Jonathan, do you want to handle that question?
Sure, Bob. I mean, I think if you look across — certainly, single-family residential is in the same boat. The demand for single-family rental housing is extremely high, particularly as home prices rise and interest rates continue to be higher than they were at their nadir. We’re seeing the affordability of those become more challenging. You’re hearing a slowdown in uptake of people buying the new homes that are coming in. But at the same time, we’re seeing an uptake in people seeking a single-family rental. So that particular strategy is continuing to have tailwinds behind it.
With respect to office, it’s an interesting dynamic, and I think a tale of 2 cities, right? You’re continuing to see some of the gateway markets which have traditionally been the most stable continuing to have really low reoccupancy rates. And questions about — the biggest question about return to work tends to be, I think, in some of the larger corporations. The small to midsize companies I think all have a need to be together, to have collaborative and creative work processes, and that requires office space. And we’re seeing continued demand in terms of that. In terms of rental rate, I think really the kind of offsetting factors have kind of kept rental rates relatively flat. We have some markets where we do see a little bit of rent growth, but for the most part the rental rates are relatively flat. And there’s built-in escalations in a lot of those leases, but probably not sufficient to cover the expense issues today.
And in seniors housing, I think it’s a really interesting space. We look at that space, in particular, as being kind of finally really at the early stages of what has been referred to as the Silver Tsunami. We’re starting to see reoccupancy rates, we’re probably almost at the prepandemic levels. But we see those as being things that — the occupancy is going to really move up over the next little bit, which is going to drive pricing power. And we are already starting to see some meaningful movement in our rental rates in our stronger, better-quality assets. But as you can imagine, the wage growth in the kind of support you need, the human-intensive part of caregiving has been pretty tremendous. So right now they’re probably not quite at the breakeven level, but I think that’s just short term. I think we’re going to start to see that change really quickly. So I think we remain bullish with respect to that strategy.

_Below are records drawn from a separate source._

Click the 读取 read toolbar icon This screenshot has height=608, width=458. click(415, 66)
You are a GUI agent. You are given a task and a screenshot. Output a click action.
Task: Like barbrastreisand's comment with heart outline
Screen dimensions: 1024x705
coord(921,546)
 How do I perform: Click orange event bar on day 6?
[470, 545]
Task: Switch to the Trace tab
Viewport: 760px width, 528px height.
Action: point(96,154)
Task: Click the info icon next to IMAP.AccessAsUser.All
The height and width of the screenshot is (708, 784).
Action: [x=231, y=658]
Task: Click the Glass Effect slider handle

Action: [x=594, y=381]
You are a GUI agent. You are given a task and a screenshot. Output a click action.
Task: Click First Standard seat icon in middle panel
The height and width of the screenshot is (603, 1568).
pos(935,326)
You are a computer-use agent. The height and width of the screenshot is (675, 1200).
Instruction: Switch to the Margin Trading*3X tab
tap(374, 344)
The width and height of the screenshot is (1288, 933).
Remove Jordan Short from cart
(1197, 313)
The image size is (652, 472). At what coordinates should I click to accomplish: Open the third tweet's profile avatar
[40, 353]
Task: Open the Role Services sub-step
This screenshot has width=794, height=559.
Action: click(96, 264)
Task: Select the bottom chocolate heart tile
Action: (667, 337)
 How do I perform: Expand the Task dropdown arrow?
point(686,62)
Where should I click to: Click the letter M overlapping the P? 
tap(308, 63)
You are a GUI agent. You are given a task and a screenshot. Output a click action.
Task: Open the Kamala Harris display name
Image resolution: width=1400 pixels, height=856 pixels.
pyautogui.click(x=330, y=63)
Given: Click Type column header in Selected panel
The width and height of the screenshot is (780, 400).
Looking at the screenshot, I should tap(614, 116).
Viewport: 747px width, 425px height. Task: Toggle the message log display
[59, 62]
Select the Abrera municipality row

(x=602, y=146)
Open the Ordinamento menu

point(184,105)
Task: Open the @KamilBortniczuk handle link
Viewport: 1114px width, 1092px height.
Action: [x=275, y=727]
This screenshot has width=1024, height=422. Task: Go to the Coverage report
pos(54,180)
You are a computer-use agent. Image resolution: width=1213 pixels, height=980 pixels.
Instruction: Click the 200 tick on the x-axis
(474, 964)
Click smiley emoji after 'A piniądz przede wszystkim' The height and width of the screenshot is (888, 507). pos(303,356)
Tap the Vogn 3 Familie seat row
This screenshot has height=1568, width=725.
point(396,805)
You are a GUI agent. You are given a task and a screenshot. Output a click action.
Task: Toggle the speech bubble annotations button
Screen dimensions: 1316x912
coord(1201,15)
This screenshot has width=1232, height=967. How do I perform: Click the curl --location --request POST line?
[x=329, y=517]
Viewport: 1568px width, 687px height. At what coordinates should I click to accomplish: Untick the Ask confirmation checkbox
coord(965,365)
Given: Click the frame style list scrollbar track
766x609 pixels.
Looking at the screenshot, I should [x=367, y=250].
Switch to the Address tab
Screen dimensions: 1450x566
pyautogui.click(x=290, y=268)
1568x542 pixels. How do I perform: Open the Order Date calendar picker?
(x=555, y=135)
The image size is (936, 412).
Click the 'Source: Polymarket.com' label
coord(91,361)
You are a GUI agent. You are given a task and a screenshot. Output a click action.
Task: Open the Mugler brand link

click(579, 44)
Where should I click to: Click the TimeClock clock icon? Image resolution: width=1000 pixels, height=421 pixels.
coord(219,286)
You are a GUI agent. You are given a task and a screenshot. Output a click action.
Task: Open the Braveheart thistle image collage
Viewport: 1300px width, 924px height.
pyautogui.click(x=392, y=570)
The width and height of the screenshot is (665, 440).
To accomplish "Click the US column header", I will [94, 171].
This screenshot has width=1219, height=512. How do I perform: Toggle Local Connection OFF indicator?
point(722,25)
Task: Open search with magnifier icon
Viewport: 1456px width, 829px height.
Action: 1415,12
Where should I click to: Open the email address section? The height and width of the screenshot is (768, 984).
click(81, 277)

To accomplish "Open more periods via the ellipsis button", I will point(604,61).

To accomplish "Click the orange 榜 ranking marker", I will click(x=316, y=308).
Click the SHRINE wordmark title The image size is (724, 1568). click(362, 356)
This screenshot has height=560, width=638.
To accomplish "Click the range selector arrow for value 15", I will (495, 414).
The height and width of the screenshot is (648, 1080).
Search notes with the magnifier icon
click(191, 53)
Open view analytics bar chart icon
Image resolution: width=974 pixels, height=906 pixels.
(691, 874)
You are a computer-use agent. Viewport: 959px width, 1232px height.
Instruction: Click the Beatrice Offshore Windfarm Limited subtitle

And then, of course, the fixed income strategies are mostly oriented around floating rate, which get the benefit of movements in the curve. So the actual yields are improving. I think that we might have noted that there’s marks that are down by that nature, but the reality is we are hold-to-maturity type of funds. So for us, that just means greater yields and greater cash flows and returns over the hold period. So I think that covers it.
Did I miss anything, Bob, or anyone?
I don’t think so. Finian, anything else?
We have reached the end of the question-and-answer session, and I will now turn the call over to Robert Morse for closing remarks.
Thank you, Kyle, and thank you all to those of you who have taken the time to review with us our second quarter results. We feel that we’ve navigated through a turbulent second quarter with a great deal of success. We have continued to invest in our company, not just on the balance sheet, as we discussed, but in our personnel, in our processes and in our investment activities. And we continue to believe, as we stated, that we’re focused on really attractive and prolific areas within the U.S. real estate market in which to invest. We hope that we can continue to navigate well in the current environment. In the past, it’s been Bridge’s experience that those times that separate good investors from bad investors has been a time that we’ve been able to distinguish ourselves.
We look forward to your continued support, and we hope that we’ll have occasion to speak on a frequent basis. Thanks so much.
This concludes today’s conference, and you may disconnect your lines at this time. Thank you for your participation.